The Howard H. Baker Jr. Center for Public Policy is a nonpartisan institute on the campus of the University of Tennessee devoted to education and research concerning public policy and civic engagement. Through classes, public lectures, research, and student initiatives, the center aims to provide policy makers, citizens, scholars, and students with the information and skills necessary to work effectively within our political system and to serve our local, state, national, and global communities.

By examining policy and politics through a nonpartisan lens, the Baker Center continues the groundbreaking work of its namesake, Senator Howard H. Baker Jr., who was nicknamed “The Great Conciliator” for his ability to cross party lines and encourage lawmakers to cooperate on key issues affecting the public good. In the spirit of Baker's work, the center offers a number of public lectures and programs on topics across the political spectrum, with a focus on its three main areas: Energy & Environment, Global Security and Leadership & Governance.

To help promote policy-related scholarship, the Baker Center also is home to the Modern Political Archive featuring the papers of many Tennessee political leaders, including those of Senator Baker himself, Senator Fred Thompson, Ambassador Victor Ashe, and Governor Donald Sundquist.

Mission statement
"The Baker Center develops programs and promotes research to further the public's knowledge of our system of governance and of critical public policy issues, and to highlight the importance of public service.  Areas of special interest include the media, energy, environment, the teaching of civics and history, political communications, national security, and the future of representative government.  The Baker Center is and will remain a non-partisan institution.  In all of our programs and activities, we seek to include and discuss many perspectives.  In the best tradition of Howard Baker, the Center embodies his genuine respect for differing points of view.  The Center neither advocates nor endorses specific policies or individuals.  Instead, we serve as a forum for discussion, debate, education, and unbiased research."

History
In 2001, the University of Tennessee received a congressionally authorized Fund for the Improvement of Postsecondary Education (FIPSE) grant to create the center and begin its programming and operations. In January 2003, Alan Lowe began serving as executive director. The center sought out to follow Howard Baker Jr.'s bipartisan line of reasoning in all of their research and programming.

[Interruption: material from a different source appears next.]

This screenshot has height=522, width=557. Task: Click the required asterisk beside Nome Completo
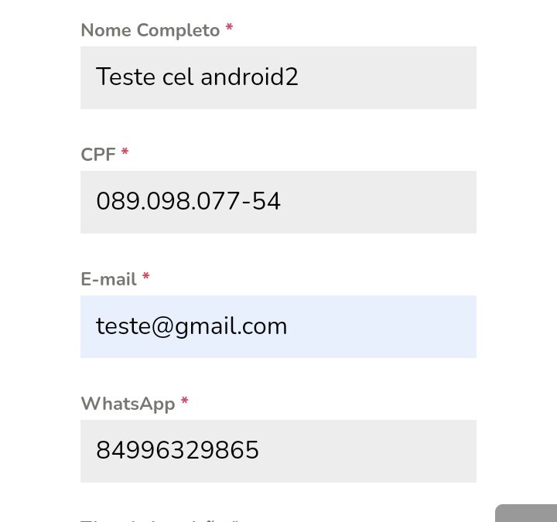click(x=230, y=27)
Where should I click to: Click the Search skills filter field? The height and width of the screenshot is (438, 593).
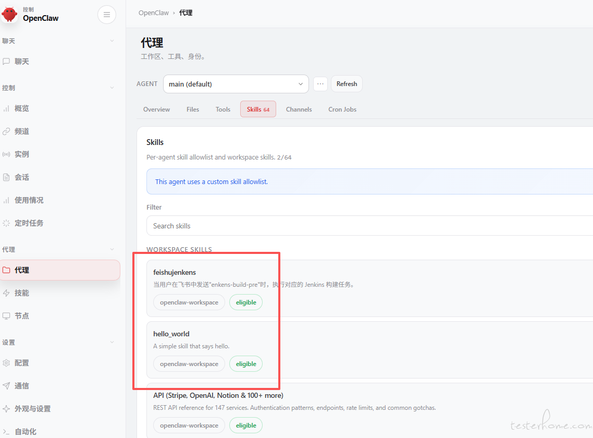[365, 226]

The Baker Center was originally located in Hoskins Library, but moved to the newly constructed Howard H. Baker Jr. Center for Public Policy in 2008. The new facility is located on the corner of Melrose and Cumberland, and officially opened to the public on October 31, 2008. It has more than 52,000 square feet of space that includes an auditorium and rotunda for public events, classrooms, state-of-the-art archives storage and research areas, an interactive museum, a boardroom, an office for Senator Baker, and the administrative spaces necessary for the Baker Center's operations. The museum was later removed and now houses the Chancellor Honors Program offices. As a part of the dedication ceremony, The Honorable Sandra Day O'Connor spoke along with Howard Baker Jr., and other notable Tennesseans.

Dr. Matt Murray is the active director.

Senator Howard H. Baker Jr.
Howard H. Baker Jr. was the first popularly elected Republican senator from Tennessee.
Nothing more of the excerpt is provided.